- Do this: Copy the material below verbatim, beginning with its first line and continuing through the line containing "tap(526, 176)".

------------------------------------------------

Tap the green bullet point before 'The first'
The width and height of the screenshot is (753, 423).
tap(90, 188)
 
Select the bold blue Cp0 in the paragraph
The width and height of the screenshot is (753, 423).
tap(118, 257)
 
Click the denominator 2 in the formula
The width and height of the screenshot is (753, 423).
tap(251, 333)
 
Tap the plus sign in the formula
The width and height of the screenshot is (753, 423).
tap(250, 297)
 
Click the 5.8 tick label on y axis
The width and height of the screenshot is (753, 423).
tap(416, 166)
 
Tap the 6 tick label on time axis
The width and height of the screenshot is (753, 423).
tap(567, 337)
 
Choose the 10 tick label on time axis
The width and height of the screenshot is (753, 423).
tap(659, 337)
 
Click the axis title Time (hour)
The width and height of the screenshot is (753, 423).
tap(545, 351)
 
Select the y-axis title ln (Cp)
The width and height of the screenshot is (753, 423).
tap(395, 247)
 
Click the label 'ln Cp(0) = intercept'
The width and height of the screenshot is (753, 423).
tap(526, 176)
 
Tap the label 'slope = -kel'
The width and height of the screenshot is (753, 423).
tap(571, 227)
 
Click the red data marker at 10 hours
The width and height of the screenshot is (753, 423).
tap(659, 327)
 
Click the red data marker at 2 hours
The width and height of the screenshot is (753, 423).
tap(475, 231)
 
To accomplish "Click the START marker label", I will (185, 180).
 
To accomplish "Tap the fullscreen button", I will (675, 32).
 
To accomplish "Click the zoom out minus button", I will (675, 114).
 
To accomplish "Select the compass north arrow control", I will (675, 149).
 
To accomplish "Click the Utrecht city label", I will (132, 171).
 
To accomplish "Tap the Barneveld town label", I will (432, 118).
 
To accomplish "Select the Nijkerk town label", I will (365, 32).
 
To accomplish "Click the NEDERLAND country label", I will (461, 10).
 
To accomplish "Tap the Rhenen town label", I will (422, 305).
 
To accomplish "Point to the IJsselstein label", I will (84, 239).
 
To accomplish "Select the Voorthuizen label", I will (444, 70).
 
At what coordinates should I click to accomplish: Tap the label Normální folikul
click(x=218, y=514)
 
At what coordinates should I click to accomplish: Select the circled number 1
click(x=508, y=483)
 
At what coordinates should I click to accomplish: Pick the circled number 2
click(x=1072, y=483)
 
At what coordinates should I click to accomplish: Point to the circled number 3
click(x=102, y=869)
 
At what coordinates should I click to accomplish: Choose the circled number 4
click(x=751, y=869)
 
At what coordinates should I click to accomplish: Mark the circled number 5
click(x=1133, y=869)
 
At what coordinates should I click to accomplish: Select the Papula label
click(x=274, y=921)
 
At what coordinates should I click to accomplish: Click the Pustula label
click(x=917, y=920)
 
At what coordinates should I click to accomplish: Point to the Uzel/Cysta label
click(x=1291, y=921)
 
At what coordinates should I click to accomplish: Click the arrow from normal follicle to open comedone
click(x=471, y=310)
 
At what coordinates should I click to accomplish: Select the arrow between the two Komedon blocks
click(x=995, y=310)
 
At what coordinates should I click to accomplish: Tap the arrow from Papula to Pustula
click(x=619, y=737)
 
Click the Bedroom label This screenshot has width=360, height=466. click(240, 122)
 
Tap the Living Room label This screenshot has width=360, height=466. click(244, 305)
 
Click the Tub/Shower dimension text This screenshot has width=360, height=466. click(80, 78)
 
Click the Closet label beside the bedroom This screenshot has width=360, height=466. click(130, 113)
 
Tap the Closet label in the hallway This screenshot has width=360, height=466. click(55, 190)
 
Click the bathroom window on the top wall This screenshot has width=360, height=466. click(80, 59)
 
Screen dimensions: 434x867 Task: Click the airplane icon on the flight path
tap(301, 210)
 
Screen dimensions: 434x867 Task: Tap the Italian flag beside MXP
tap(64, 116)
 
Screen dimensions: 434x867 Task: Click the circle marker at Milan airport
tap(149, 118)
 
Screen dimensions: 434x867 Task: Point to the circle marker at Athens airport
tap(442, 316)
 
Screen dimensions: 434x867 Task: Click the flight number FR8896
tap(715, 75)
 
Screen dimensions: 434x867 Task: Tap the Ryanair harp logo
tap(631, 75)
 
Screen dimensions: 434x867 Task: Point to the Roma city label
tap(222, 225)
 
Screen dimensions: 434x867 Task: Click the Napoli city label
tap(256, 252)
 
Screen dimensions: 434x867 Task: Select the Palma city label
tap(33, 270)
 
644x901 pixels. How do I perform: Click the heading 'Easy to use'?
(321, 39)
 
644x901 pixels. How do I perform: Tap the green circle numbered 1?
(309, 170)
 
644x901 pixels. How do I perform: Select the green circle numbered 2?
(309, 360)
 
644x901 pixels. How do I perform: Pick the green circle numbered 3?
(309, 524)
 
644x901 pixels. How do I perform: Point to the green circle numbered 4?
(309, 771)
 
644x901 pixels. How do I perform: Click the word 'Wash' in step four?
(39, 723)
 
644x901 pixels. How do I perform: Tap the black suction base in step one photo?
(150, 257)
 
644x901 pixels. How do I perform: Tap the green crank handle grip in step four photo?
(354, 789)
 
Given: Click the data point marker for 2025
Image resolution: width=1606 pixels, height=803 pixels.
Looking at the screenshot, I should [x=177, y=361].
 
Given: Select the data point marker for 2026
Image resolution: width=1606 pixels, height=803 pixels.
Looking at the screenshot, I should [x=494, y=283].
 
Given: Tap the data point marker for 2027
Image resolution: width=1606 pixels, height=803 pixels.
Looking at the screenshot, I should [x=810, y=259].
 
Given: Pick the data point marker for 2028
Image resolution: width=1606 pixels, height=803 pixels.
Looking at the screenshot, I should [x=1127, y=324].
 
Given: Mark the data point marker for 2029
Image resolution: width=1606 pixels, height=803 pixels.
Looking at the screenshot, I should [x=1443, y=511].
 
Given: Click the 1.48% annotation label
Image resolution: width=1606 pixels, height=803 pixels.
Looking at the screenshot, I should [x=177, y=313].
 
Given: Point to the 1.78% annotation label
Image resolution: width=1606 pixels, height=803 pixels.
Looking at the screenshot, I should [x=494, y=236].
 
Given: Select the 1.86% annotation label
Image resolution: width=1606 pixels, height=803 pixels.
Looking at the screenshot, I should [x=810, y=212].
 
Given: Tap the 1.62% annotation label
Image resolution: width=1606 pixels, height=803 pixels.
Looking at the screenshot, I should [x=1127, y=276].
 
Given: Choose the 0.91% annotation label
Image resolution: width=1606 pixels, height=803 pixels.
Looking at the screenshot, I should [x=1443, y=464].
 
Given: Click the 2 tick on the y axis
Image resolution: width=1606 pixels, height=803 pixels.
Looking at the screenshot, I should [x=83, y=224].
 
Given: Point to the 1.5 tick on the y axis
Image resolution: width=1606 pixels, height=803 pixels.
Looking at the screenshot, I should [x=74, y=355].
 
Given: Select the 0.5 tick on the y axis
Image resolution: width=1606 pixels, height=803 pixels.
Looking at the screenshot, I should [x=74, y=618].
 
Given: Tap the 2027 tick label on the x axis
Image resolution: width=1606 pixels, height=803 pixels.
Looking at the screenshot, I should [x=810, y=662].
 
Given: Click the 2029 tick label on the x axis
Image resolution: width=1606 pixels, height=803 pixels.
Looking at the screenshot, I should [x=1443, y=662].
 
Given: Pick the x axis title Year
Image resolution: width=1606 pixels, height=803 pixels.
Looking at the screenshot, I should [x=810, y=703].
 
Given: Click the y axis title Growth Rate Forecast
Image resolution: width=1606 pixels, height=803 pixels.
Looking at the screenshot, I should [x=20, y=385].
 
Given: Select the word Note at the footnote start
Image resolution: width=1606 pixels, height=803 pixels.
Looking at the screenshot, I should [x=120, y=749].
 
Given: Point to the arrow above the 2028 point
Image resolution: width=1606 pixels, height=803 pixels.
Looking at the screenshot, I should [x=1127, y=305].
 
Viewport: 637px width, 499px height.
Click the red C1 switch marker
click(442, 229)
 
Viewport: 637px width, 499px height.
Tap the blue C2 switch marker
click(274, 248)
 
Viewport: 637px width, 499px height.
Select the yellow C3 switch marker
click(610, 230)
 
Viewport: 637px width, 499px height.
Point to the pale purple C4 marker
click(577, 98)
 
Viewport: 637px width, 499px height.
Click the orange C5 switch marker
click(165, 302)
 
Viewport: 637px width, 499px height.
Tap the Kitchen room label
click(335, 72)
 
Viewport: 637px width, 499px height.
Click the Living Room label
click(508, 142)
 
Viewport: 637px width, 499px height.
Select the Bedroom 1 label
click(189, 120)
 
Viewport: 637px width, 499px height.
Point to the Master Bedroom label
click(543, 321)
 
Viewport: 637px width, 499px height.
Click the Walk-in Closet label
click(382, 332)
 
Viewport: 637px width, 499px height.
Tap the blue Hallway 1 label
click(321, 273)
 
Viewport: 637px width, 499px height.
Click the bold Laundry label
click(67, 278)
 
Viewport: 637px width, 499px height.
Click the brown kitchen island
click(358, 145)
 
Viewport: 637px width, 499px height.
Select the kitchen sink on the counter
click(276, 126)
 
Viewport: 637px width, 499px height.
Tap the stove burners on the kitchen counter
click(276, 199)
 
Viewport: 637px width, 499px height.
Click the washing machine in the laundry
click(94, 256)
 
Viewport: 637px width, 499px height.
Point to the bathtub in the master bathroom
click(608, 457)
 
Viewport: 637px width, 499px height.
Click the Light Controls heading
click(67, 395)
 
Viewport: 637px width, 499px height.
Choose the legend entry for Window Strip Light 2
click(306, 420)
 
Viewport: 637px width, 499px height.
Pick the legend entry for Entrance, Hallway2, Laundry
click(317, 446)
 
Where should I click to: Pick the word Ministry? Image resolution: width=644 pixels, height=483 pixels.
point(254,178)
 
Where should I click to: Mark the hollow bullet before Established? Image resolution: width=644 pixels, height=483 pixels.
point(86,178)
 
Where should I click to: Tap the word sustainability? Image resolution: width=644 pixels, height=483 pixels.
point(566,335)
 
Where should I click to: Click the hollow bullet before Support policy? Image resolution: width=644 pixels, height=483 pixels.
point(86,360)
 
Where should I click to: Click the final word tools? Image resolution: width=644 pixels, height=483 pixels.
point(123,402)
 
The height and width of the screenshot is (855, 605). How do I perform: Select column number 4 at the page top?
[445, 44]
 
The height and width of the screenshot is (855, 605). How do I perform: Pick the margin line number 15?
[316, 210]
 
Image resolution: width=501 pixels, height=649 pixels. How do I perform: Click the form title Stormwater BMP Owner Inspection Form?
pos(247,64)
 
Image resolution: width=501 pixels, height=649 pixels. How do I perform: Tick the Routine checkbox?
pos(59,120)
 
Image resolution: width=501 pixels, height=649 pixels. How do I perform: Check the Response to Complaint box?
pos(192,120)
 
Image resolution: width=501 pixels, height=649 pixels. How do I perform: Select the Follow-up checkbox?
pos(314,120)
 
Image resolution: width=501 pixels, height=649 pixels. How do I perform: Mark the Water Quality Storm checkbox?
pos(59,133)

------------------------------------------------

- Final result:
Tap the green bullet point before 'The first'
The width and height of the screenshot is (753, 423).
tap(90, 188)
 
Select the bold blue Cp0 in the paragraph
The width and height of the screenshot is (753, 423).
tap(118, 257)
 
Click the denominator 2 in the formula
The width and height of the screenshot is (753, 423).
tap(251, 333)
 
Tap the plus sign in the formula
The width and height of the screenshot is (753, 423).
tap(250, 297)
 
Click the 5.8 tick label on y axis
The width and height of the screenshot is (753, 423).
tap(416, 166)
 
Tap the 6 tick label on time axis
The width and height of the screenshot is (753, 423).
tap(567, 337)
 
Choose the 10 tick label on time axis
The width and height of the screenshot is (753, 423).
tap(659, 337)
 
Click the axis title Time (hour)
The width and height of the screenshot is (753, 423).
tap(545, 351)
 
Select the y-axis title ln (Cp)
The width and height of the screenshot is (753, 423).
tap(395, 247)
 
Click the label 'ln Cp(0) = intercept'
The width and height of the screenshot is (753, 423).
tap(526, 176)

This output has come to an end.